Kalau disepelekan orang karena penampilan, mungkin saya termasuk orang yang lumayan sering mengalami. Dengan wajah yang tak pernah nongol di media massa, apalagi televisi, dengan busana yang biasa saja, terlebih dengan wajah pas-pasan, sudah teramat sering saya dipandang sebelah mata. Di bandara, stasiun kereta, mal, gedung bioskop, berbagai ruang pertemuan, dll.
Lha tapi mau bagaimana lagi. Saya menyadari bahwa busana, penampilan, dan prejengan, itu penting untuk banyak hal. Sampai sekarang, sepasang jas-pun saya tak punya. Supaya “aman” di acara-acara tertentu, saya memakai batik biar terkesan cinta Indonesia. Itu pun kerap tak betah. Gampang merasa sumuk.
Pakaian saya sehari-hari ya cuma celana pendek dan kaos. Celana pendek pun tak bermerek terkenal. Sementara kaos pun, kaos yang dibuat oleh teman-teman saya. Bukannya ingin meniru almarhum Bob Sadino, tapi memakai celana pendek memang kebiasaan saya sejak lama karena sangat isis. Demikian juga memakai kaos oblong.
Tempat tongkrongan saya juga tempat-tempat biasa. Bukan tempat-tempat wah. Kalau di Yogya ya paling saya ngopi di Angkringan Mojok, atau kedai kopi lain. Kalau ingin ngebir ya ke Ascos. Kalau di Jakarta, saya paling suka nongkrong di Phoenam Wahid Hasyim. Kedai kopi yang sama sekali bukan kedai mewah.

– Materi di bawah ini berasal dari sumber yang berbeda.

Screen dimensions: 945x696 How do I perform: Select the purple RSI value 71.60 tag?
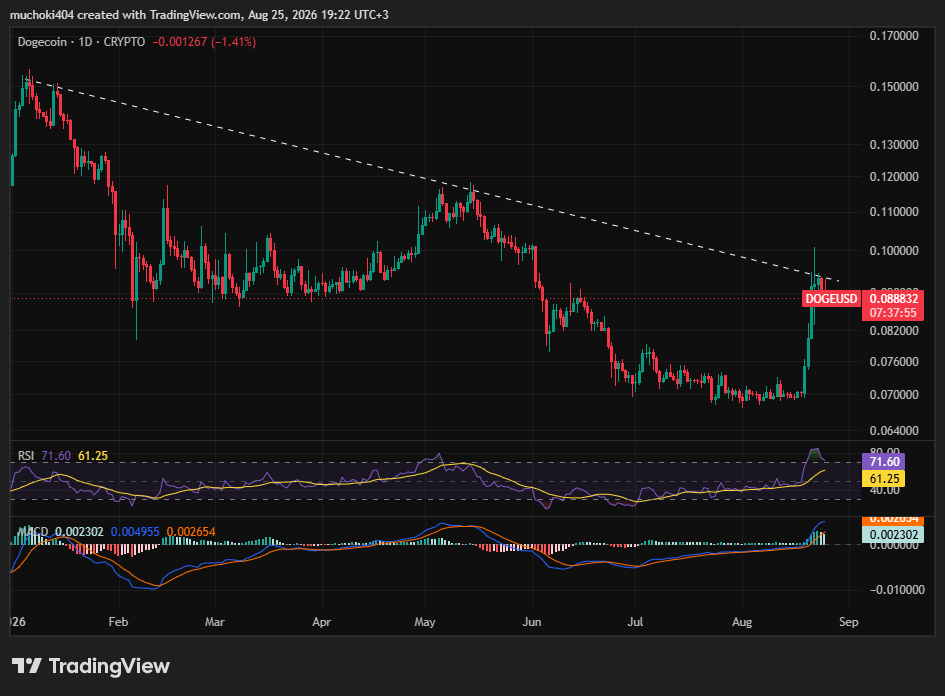tap(884, 462)
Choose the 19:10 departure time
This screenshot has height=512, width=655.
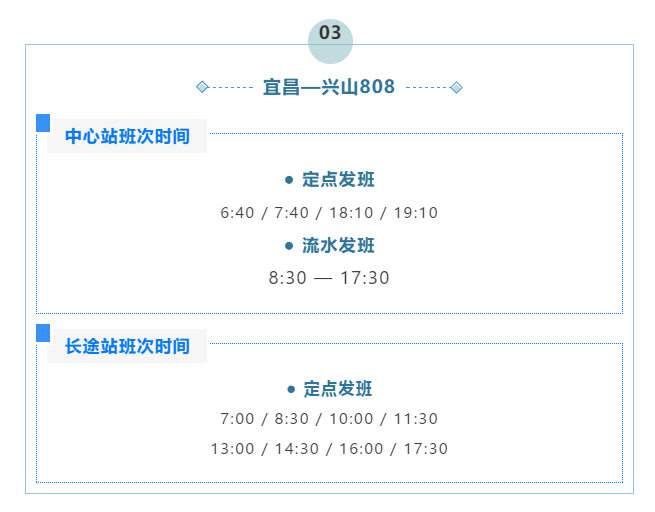pos(415,213)
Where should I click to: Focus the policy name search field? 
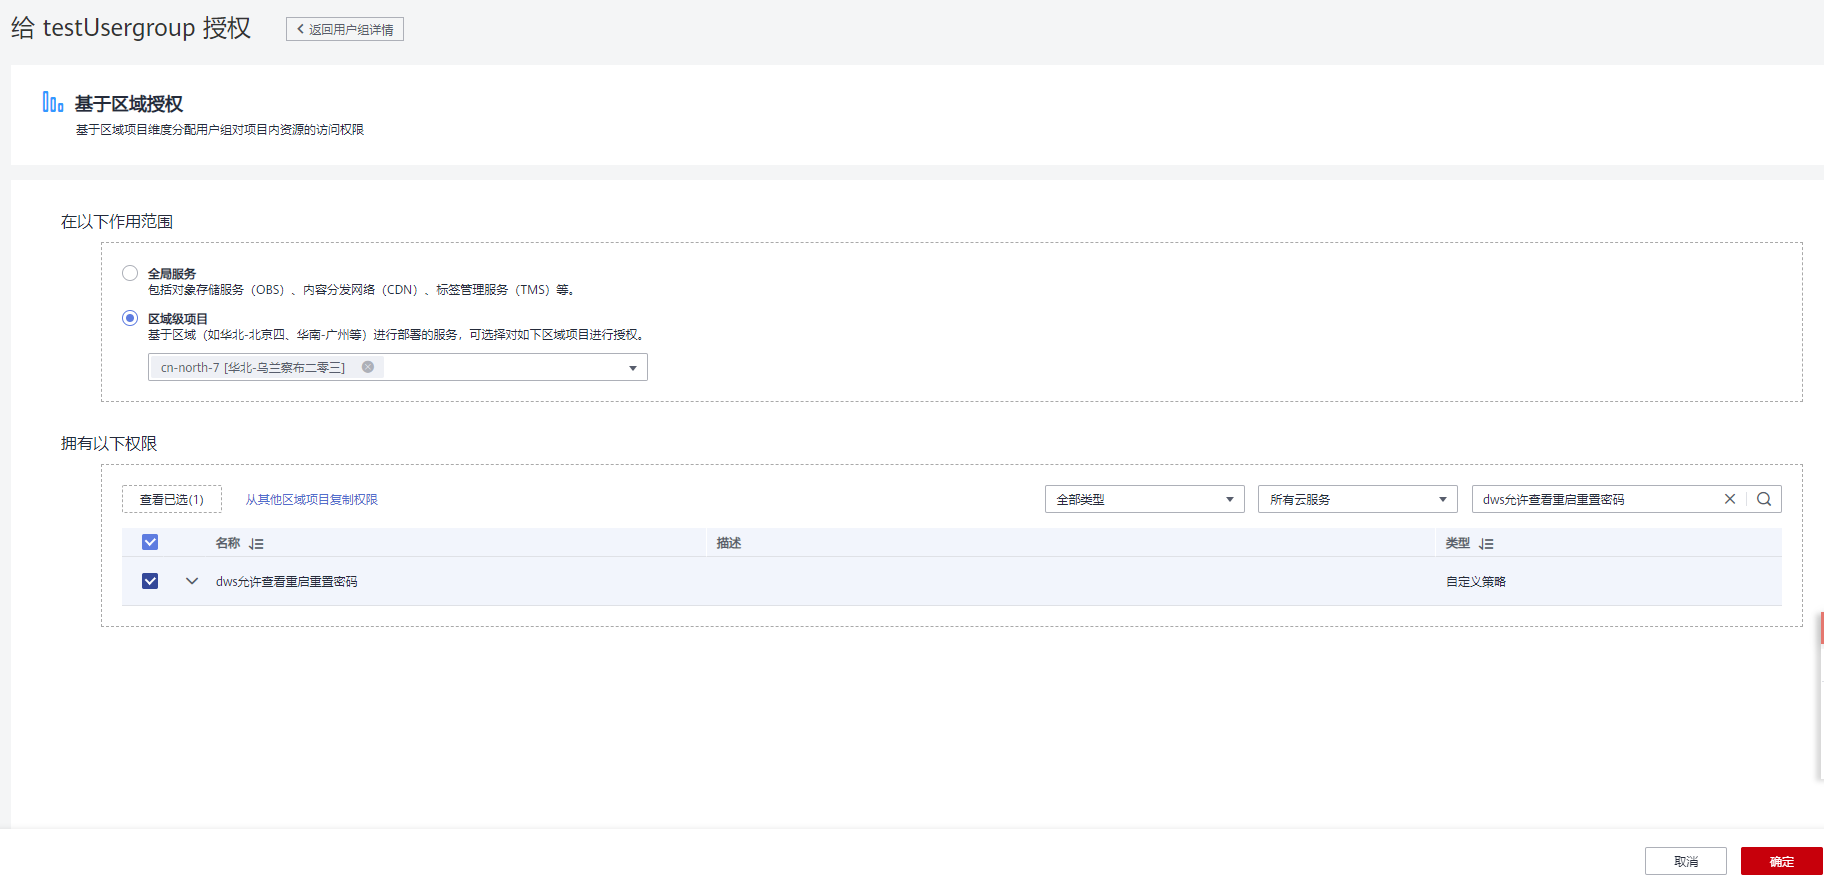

Karena satu hal, beberapa bulan lalu, istri saya menghadiahi celana panjang 3 buah. Tapi ya gak mesti sebulan sekali saya pakai. Saya bahkan lupa ukuran celana dalam saya. Istri saya yang tahu karena dia yang selalu membelikan.
Hari ini, saya keluar agak pagi untuk urusan ke bank. Eh, kok ya pas parkir, ada mobil sedan mewah menyerobot parkiran yang hendak saya pakai. Padahal jelas-jelas saya bersiap parkir di situ. Tukang parkirnya juga diam. Mungkin karena mobil saya murahan.
Sebetulnya kalau untuk urusan begitu, saya gampang naik darah. Saya bisa keluar dan memaki-maki baik si tukang parkir maupun pemilik sedan mewah itu. Tapi gak tahu kenapa, pagi ini saya merasa tenang dan kalem sekali.
Bahkan saya tersenyum ke arah laki-laki berpakaian necis yang menunggangi mobil mewah itu ketika kami sama-sama naik ke sebuah gedung. Dia diam. Pura-pura tak melihat. Mungkin karena saya hanya memakai kaos “Pamit Yangyangan” yang sudah agak lecek, dan celana pendek yang sudah pudar warnanya.
Begitu masuk gedung itu, laki-laki tersebut disambut dengan baik oleh satpam dan resepsionis. Saya juga disambut sih, tapi biasa saja. Sekadarnya. Ternyata laki-laki perlente itu mau menemui direktur di kantor tersebut. Dan dia mengantre.
Sementara saya langsung disambut sekretaris direkturnya, begitu saya kabari si direktur lewat pesan pendek bahwa saya sudah sampai.
Saya melewati laki-laki itu. Saya ingin sekali menghilangkan sikap sombong. Tapi ternyata tidak bisa. Dada saya tetap saja sedikit mendongak tanpa melihat ke arah laki-laki itu.